START Exercise data

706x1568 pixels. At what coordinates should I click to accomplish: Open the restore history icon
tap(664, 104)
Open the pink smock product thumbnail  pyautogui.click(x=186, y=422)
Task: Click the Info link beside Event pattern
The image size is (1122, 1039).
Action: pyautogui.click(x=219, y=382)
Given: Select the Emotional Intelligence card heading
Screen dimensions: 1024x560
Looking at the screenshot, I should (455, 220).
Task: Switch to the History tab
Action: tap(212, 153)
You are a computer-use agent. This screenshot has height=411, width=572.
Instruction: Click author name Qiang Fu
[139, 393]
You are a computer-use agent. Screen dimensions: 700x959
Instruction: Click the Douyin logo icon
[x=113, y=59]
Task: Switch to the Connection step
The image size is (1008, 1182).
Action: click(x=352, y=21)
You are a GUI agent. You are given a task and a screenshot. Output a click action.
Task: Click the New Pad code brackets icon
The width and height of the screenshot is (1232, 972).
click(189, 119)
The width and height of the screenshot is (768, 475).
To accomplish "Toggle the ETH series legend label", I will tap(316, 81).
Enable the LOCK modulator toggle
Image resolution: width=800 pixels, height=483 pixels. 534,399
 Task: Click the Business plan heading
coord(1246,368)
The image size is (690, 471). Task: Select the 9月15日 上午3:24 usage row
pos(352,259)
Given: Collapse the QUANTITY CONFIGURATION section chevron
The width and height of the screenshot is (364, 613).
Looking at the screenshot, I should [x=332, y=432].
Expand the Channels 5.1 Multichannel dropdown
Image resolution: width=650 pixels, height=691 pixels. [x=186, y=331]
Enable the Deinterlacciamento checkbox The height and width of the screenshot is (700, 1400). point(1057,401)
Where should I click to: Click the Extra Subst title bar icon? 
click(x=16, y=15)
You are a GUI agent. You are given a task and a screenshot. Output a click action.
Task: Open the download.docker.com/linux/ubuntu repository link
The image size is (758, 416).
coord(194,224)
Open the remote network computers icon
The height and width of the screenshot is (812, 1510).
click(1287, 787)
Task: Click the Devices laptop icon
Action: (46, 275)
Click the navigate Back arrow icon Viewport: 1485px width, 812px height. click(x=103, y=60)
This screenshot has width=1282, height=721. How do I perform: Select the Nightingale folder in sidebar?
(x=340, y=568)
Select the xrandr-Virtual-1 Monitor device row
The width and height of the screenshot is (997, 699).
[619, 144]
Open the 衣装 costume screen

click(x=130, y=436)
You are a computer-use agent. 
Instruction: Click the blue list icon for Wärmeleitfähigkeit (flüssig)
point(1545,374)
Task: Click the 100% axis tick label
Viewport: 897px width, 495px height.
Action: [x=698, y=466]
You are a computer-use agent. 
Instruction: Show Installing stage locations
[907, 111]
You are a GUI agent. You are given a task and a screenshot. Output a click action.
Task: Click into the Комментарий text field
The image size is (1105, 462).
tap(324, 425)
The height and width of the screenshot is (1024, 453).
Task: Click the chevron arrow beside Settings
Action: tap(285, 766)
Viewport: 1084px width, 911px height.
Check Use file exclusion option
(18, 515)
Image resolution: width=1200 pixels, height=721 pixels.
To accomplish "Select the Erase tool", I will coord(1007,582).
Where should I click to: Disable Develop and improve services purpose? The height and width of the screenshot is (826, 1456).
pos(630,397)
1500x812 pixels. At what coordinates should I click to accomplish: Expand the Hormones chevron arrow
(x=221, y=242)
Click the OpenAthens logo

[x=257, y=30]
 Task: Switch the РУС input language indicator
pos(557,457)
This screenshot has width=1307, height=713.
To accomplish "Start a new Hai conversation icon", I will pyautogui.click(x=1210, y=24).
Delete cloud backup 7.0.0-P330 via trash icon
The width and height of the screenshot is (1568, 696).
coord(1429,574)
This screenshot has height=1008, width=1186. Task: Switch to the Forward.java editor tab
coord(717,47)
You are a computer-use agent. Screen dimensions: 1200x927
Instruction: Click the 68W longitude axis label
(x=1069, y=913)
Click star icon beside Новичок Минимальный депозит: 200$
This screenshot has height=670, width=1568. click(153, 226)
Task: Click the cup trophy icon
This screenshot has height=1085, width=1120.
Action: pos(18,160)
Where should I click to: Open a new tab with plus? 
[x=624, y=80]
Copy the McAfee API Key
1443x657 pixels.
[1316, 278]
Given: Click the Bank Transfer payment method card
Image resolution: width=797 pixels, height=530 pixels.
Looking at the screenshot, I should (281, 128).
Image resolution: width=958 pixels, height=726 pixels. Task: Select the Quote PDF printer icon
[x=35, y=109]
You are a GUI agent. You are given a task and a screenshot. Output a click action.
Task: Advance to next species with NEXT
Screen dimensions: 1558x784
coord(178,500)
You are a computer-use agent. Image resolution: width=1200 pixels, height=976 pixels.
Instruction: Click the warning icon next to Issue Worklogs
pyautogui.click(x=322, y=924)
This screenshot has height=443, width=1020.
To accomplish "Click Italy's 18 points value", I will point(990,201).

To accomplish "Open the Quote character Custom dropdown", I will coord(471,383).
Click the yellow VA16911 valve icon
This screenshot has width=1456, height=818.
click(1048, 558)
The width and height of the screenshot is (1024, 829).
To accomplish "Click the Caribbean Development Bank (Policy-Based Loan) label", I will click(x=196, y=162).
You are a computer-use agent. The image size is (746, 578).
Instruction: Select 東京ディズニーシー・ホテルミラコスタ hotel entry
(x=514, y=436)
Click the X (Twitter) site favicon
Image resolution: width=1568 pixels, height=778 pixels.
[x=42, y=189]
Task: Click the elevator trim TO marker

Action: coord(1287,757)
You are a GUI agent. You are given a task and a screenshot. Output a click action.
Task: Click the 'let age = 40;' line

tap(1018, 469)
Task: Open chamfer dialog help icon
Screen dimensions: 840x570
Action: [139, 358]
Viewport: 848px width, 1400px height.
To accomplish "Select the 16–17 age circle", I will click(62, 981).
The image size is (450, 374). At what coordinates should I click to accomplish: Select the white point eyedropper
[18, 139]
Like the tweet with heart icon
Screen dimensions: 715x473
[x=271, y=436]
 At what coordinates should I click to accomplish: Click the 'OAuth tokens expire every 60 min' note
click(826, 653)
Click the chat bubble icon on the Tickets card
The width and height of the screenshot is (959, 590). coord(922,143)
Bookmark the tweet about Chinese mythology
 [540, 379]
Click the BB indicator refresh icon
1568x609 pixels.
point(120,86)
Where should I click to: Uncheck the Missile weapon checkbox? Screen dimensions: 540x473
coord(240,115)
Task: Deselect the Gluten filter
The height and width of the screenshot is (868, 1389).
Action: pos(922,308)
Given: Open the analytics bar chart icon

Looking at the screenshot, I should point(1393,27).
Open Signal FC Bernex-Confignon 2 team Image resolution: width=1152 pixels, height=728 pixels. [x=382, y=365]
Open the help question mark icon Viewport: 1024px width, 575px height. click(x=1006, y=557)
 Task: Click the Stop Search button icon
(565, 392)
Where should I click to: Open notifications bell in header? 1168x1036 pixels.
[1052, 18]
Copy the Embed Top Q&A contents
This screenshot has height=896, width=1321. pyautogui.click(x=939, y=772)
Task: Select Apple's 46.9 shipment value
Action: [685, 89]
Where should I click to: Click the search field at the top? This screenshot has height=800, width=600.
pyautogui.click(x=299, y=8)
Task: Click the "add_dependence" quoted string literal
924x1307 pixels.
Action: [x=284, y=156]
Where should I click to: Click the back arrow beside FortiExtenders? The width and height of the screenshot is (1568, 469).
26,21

END Exercise data

_What you need to do_:
Give again each line shown above, keeping every word as it is.

_Task solution_:
706x1568 pixels. At what coordinates should I click to accomplish: Open the restore history icon
tap(664, 104)
Open the pink smock product thumbnail  pyautogui.click(x=186, y=422)
Task: Click the Info link beside Event pattern
The image size is (1122, 1039).
Action: pyautogui.click(x=219, y=382)
Given: Select the Emotional Intelligence card heading
Screen dimensions: 1024x560
Looking at the screenshot, I should (455, 220).
Task: Switch to the History tab
Action: tap(212, 153)
You are a computer-use agent. This screenshot has height=411, width=572.
Instruction: Click author name Qiang Fu
[139, 393]
You are a computer-use agent. Screen dimensions: 700x959
Instruction: Click the Douyin logo icon
[x=113, y=59]
Task: Switch to the Connection step
The image size is (1008, 1182).
Action: click(x=352, y=21)
You are a GUI agent. You are given a task and a screenshot. Output a click action.
Task: Click the New Pad code brackets icon
The width and height of the screenshot is (1232, 972).
click(189, 119)
The width and height of the screenshot is (768, 475).
To accomplish "Toggle the ETH series legend label", I will tap(316, 81).
Enable the LOCK modulator toggle
Image resolution: width=800 pixels, height=483 pixels. 534,399
 Task: Click the Business plan heading
coord(1246,368)
The image size is (690, 471). Task: Select the 9月15日 上午3:24 usage row
pos(352,259)
Given: Collapse the QUANTITY CONFIGURATION section chevron
The width and height of the screenshot is (364, 613).
Looking at the screenshot, I should [x=332, y=432].
Expand the Channels 5.1 Multichannel dropdown
Image resolution: width=650 pixels, height=691 pixels. [x=186, y=331]
Enable the Deinterlacciamento checkbox The height and width of the screenshot is (700, 1400). point(1057,401)
Where should I click to: Click the Extra Subst title bar icon? 
click(x=16, y=15)
You are a GUI agent. You are given a task and a screenshot. Output a click action.
Task: Open the download.docker.com/linux/ubuntu repository link
The image size is (758, 416).
coord(194,224)
Open the remote network computers icon
The height and width of the screenshot is (812, 1510).
click(1287, 787)
Task: Click the Devices laptop icon
Action: (46, 275)
Click the navigate Back arrow icon Viewport: 1485px width, 812px height. click(x=103, y=60)
This screenshot has width=1282, height=721. How do I perform: Select the Nightingale folder in sidebar?
(x=340, y=568)
Select the xrandr-Virtual-1 Monitor device row
The width and height of the screenshot is (997, 699).
[619, 144]
Open the 衣装 costume screen

click(x=130, y=436)
You are a computer-use agent. 
Instruction: Click the blue list icon for Wärmeleitfähigkeit (flüssig)
point(1545,374)
Task: Click the 100% axis tick label
Viewport: 897px width, 495px height.
Action: [x=698, y=466]
You are a computer-use agent. 
Instruction: Show Installing stage locations
[907, 111]
You are a GUI agent. You are given a task and a screenshot. Output a click action.
Task: Click into the Комментарий text field
The image size is (1105, 462).
tap(324, 425)
The height and width of the screenshot is (1024, 453).
Task: Click the chevron arrow beside Settings
Action: tap(285, 766)
Viewport: 1084px width, 911px height.
Check Use file exclusion option
(18, 515)
Image resolution: width=1200 pixels, height=721 pixels.
To accomplish "Select the Erase tool", I will coord(1007,582).
Where should I click to: Disable Develop and improve services purpose? The height and width of the screenshot is (826, 1456).
pos(630,397)
1500x812 pixels. At what coordinates should I click to accomplish: Expand the Hormones chevron arrow
(x=221, y=242)
Click the OpenAthens logo

[x=257, y=30]
 Task: Switch the РУС input language indicator
pos(557,457)
This screenshot has width=1307, height=713.
To accomplish "Start a new Hai conversation icon", I will pyautogui.click(x=1210, y=24).
Delete cloud backup 7.0.0-P330 via trash icon
The width and height of the screenshot is (1568, 696).
coord(1429,574)
This screenshot has height=1008, width=1186. Task: Switch to the Forward.java editor tab
coord(717,47)
You are a computer-use agent. Screen dimensions: 1200x927
Instruction: Click the 68W longitude axis label
(x=1069, y=913)
Click star icon beside Новичок Минимальный депозит: 200$
This screenshot has height=670, width=1568. click(153, 226)
Task: Click the cup trophy icon
This screenshot has height=1085, width=1120.
Action: pos(18,160)
Where should I click to: Open a new tab with plus? 
[x=624, y=80]
Copy the McAfee API Key
1443x657 pixels.
[1316, 278]
Given: Click the Bank Transfer payment method card
Image resolution: width=797 pixels, height=530 pixels.
Looking at the screenshot, I should (281, 128).
Image resolution: width=958 pixels, height=726 pixels. Task: Select the Quote PDF printer icon
[x=35, y=109]
You are a GUI agent. You are given a task and a screenshot. Output a click action.
Task: Advance to next species with NEXT
Screen dimensions: 1558x784
coord(178,500)
You are a computer-use agent. Image resolution: width=1200 pixels, height=976 pixels.
Instruction: Click the warning icon next to Issue Worklogs
pyautogui.click(x=322, y=924)
This screenshot has height=443, width=1020.
To accomplish "Click Italy's 18 points value", I will point(990,201).

To accomplish "Open the Quote character Custom dropdown", I will coord(471,383).
Click the yellow VA16911 valve icon
This screenshot has width=1456, height=818.
click(1048, 558)
The width and height of the screenshot is (1024, 829).
To accomplish "Click the Caribbean Development Bank (Policy-Based Loan) label", I will click(x=196, y=162).
You are a computer-use agent. The image size is (746, 578).
Instruction: Select 東京ディズニーシー・ホテルミラコスタ hotel entry
(x=514, y=436)
Click the X (Twitter) site favicon
Image resolution: width=1568 pixels, height=778 pixels.
[x=42, y=189]
Task: Click the elevator trim TO marker

Action: coord(1287,757)
You are a GUI agent. You are given a task and a screenshot. Output a click action.
Task: Click the 'let age = 40;' line

tap(1018, 469)
Task: Open chamfer dialog help icon
Screen dimensions: 840x570
Action: [139, 358]
Viewport: 848px width, 1400px height.
To accomplish "Select the 16–17 age circle", I will click(62, 981).
The image size is (450, 374). At what coordinates should I click to accomplish: Select the white point eyedropper
[18, 139]
Like the tweet with heart icon
Screen dimensions: 715x473
[x=271, y=436]
 At what coordinates should I click to accomplish: Click the 'OAuth tokens expire every 60 min' note
click(826, 653)
Click the chat bubble icon on the Tickets card
The width and height of the screenshot is (959, 590). coord(922,143)
Bookmark the tweet about Chinese mythology
 [540, 379]
Click the BB indicator refresh icon
1568x609 pixels.
point(120,86)
Where should I click to: Uncheck the Missile weapon checkbox? Screen dimensions: 540x473
coord(240,115)
Task: Deselect the Gluten filter
The height and width of the screenshot is (868, 1389).
Action: pos(922,308)
Given: Open the analytics bar chart icon

Looking at the screenshot, I should point(1393,27).
Open Signal FC Bernex-Confignon 2 team Image resolution: width=1152 pixels, height=728 pixels. [x=382, y=365]
Open the help question mark icon Viewport: 1024px width, 575px height. click(x=1006, y=557)
 Task: Click the Stop Search button icon
(565, 392)
Where should I click to: Open notifications bell in header? 1168x1036 pixels.
[1052, 18]
Copy the Embed Top Q&A contents
This screenshot has height=896, width=1321. pyautogui.click(x=939, y=772)
Task: Select Apple's 46.9 shipment value
Action: [685, 89]
Where should I click to: Click the search field at the top? This screenshot has height=800, width=600.
pyautogui.click(x=299, y=8)
Task: Click the "add_dependence" quoted string literal
924x1307 pixels.
Action: [x=284, y=156]
Where should I click to: Click the back arrow beside FortiExtenders? The width and height of the screenshot is (1568, 469).
26,21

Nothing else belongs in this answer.